━━ SELECTED PASSAGE
- Duet single cover

Single by James Bay

from the album Electric Light
- Released: 30 March 2018
- Genre: Pop rock; Indie rock;
- Length: 3:01
- Label: Republic
- Songwriters: James Bay; Jonathan Green;
- Producers: James Bay; Paul Epworth; Jon Green;

James Bay singles chronology
| "Pink Lemonade" (2018) | "Us" (2018) | "Just for Tonight" (2018) |

Alicia Keys singles chronology
| "Blended Family (What You Do for Love)" (2016) | "Us" (2018) | "Calma (Alicia remix)" (2019) |

= Us (James Bay song) =

"Us" is a song recorded by English singer-songwriter James Bay, from his second studio album, Electric Light (2018). The song was released by Republic Records on 30 March 2018 as the third single off the album.
━━━━
_EXERCISE 1_.
According to the article on "Us," what is the running length of the song?
_EXERCISE 2_.
Quote the stretch of the article on "Us" from "Alicia Keys singles" through "off the album.".
_EXERCISE 3_.
Write what comes next in the article on "Us," picking up after its last sentence.
The lines after this article on "Us" have nothing to do with it.
━━ RECORDED INFORMATION
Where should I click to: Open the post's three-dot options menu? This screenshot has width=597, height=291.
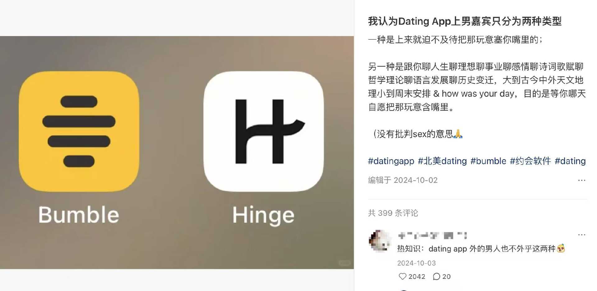(581, 180)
━━━━
_TASK RESPONSE 1_.
3:01

_TASK RESPONSE 2_.
Alicia Keys singles chronology
| "Blended Family (What You Do for Love)" (2016) | "Us" (2018) | "Calma (Alicia remix)" (2019) |

= Us (James Bay song) =

"Us" is a song recorded by English singer-songwriter James Bay, from his second studio album, Electric Light (2018). The song was released by Republic Records on 30 March 2018 as the third single off the album.

_TASK RESPONSE 3_.
==Background and release==
Bay told Entertainment Weekly: "I've been lucky enough to meet people all over the world and witness the phenomenal strength of crowds. I wrote this song to explore unity and inclusion. Looking through the lens of my own personal relationships, this song turned out to be a particularly important moment on the album for me."

The song was re-released as a duet with Alicia Keys on 22 May 2018.

==Music video==
The official music video to accompany the release of "Us" was directed by Bryan Schlam and first released on YouTube on 18 April 2018, through James Bay's official YouTube account.

Throughout the clip, Bay plays piano in an empty room. The visuals cycle through intimate shots of ordinary life: one person stares into a bathroom mirror, another reclines in the grass next to sprinklers, eats at a diner, daydreams in church. The video ends with the diverse cast united for the camera, emphasizing the title "Us" with the words "me", "you", "them", "him" and "her" crossed out.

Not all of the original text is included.